***** Entries shown *****
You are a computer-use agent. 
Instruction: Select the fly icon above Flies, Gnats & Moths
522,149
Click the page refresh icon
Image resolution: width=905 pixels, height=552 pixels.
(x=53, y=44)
*****
Recast every line of the rows above as a JSON list of strings, one string per line, and omit any blank lines.

Exercise output:
[
  "You are a computer-use agent. ",
  "Instruction: Select the fly icon above Flies, Gnats & Moths",
  "522,149",
  "Click the page refresh icon",
  "Image resolution: width=905 pixels, height=552 pixels.",
  "(x=53, y=44)"
]